- WHAT YOU SHOULD DO: Go line by line through the data and copy those with the word "icon".

- MATERIAL FOR THE TASK:
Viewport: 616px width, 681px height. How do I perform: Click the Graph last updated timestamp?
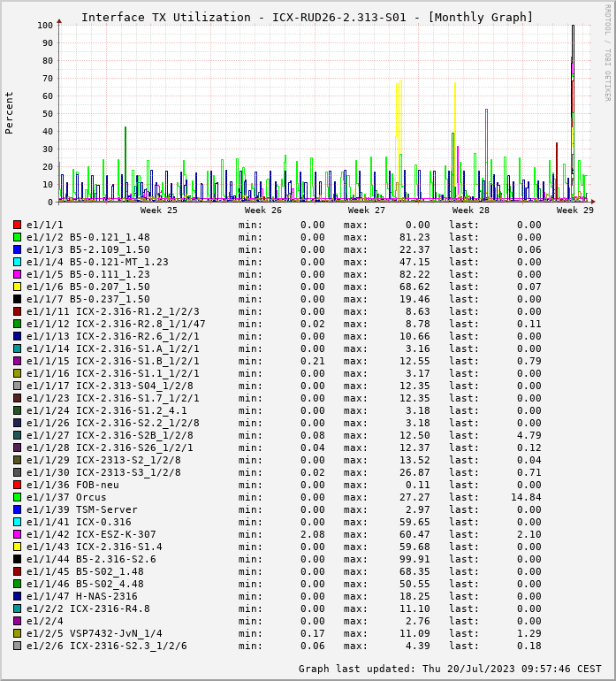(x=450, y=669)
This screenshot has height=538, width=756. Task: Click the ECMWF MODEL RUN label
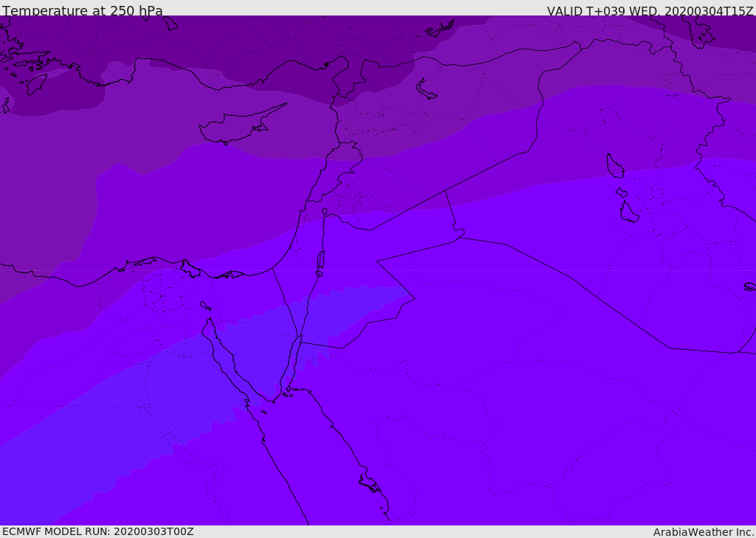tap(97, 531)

==

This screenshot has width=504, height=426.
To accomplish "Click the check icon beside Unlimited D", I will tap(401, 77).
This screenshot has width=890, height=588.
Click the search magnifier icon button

- SOLUTION TO THE PROBLEM:
To accomplish "Click the check icon beside Unlimited D", I will tap(401, 77).
Click the search magnifier icon button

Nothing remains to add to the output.